Dejando el amasijo de patatas embadurnadas de kétchup por el suelo, salió a trompicones tras ellas, ahora con más cuidado de no volver a meter los tacones en las rendijas. Dejó atrás una locomotora de juguete y se vio envuelta por las brillantes luces y el ruido de la feria. Oía una música de fondo, las campanillas de las máquinas y el sonido metálico de las monedas, los chillidos de alegría y alguna palabrota airada. Pasó junto a unas luces neón rosa con la forma de un petardo, luego frente a una máquina con la parte frontal de cristal llena de ositos de peluche y un rótulo intermitente en el que ponía BOTE EN EFECTIVO 35 £, y con una taquilla que tenía el aspecto de una marquesina victoriana de tranvía.

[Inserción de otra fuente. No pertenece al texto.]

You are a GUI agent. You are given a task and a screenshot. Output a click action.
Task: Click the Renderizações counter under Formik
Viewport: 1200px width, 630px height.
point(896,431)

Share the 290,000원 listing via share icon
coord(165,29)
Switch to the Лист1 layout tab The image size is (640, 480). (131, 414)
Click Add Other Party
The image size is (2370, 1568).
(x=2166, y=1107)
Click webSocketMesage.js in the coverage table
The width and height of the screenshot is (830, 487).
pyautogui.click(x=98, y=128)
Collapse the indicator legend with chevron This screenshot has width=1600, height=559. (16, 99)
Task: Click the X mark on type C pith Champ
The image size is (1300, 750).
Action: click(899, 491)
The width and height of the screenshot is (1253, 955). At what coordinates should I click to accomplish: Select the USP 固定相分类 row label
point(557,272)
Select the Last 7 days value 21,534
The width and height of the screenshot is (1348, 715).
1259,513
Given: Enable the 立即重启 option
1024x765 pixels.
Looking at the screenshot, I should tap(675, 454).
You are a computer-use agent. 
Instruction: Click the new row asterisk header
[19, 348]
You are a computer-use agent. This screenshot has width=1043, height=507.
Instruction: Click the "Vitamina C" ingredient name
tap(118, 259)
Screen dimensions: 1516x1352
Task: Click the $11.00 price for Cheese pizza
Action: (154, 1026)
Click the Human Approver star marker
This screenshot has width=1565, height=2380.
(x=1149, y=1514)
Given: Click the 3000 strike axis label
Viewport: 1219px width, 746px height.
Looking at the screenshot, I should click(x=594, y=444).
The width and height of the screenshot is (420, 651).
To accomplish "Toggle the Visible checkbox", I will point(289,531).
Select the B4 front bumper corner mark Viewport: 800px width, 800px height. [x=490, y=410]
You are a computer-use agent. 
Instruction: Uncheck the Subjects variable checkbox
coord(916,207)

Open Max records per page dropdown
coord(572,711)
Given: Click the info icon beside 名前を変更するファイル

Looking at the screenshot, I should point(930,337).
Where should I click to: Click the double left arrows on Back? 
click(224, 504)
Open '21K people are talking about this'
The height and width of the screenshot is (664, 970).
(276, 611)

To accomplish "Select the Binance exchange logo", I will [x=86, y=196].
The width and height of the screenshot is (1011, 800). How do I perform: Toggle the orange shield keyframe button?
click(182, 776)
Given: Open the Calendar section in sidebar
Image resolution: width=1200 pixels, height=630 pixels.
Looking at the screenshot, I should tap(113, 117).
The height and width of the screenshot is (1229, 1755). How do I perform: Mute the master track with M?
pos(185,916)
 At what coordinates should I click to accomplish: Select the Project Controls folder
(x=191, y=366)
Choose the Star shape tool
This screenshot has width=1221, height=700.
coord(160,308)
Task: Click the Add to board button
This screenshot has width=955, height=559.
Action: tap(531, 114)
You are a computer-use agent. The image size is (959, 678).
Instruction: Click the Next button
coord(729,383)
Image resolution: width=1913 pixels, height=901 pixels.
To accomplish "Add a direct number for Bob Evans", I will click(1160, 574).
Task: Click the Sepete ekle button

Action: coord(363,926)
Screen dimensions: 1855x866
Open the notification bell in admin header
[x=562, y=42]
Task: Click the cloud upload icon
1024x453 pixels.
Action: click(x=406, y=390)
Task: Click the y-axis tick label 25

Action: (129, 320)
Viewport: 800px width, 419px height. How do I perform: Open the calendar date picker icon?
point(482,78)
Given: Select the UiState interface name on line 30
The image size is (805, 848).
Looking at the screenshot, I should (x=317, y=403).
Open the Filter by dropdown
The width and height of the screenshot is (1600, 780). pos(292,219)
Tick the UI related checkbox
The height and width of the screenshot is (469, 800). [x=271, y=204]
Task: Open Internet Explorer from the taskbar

Entonces se encontraron de nuevo en el exterior y sintieron el frío glacial. Mandy llegó a la altura de sus amigas justo en el momento en que pasaban frente a una serie de casetas, cada una con su música estruendosa: «¡Pesquen un pato!»; «¡El bote de la langosta: 2 pelotas por 1 libra!»; «Tatuajes de henna!».

En la distancia, a su izquierda, contra el negro profundo del mar, se distinguían las luces de las elegantes casas de Kemp Town. Pasaron frente a la «Carrera de delfines», en dirección al tiovivo, al tobogán en espiral, a los autos de choque, a la montaña rusa Crazy Mouse y al Turbo Skyride, en el que Mandy se había montado una vez, y que la había dejado mareada varios días.

A su derecha tenían el Tren Fantasma y el Hotel del Horror.

– ¡Yo quiero subir al Tren Fantasma! -exclamó Mandy.

Karen se giró, mientras sacaba un cigarrillo del bolso.

– Es patético. Es una mierda, una memez. Yo necesito otra copa.

– ¿Y el Turbo? -propuso otra, Joanna.

– ¡Ni hablar! -protestó Mandy-. Yo quiero subir al Tren Fantasma.

Joanna sacudió la cabeza.

– A mí eso me da miedo.

– No da tanto miedo -aseguró Mandy-. Si no venís, iré yo sola.

– ¡No te atreves! -la desafió Karen-. ¡Eres una gatita asustada!

– ¡Ya veréis! -respondió Mandy-. ¡Vais a ver!

Dio una carrerita hasta la taquilla donde se vendían las fichas para las atracciones. Ninguna de ellas vio al hombre que las contemplaba desde cierta distancia, que tiraba el cigarrillo al suelo y lo apagaba con la suela del zapato.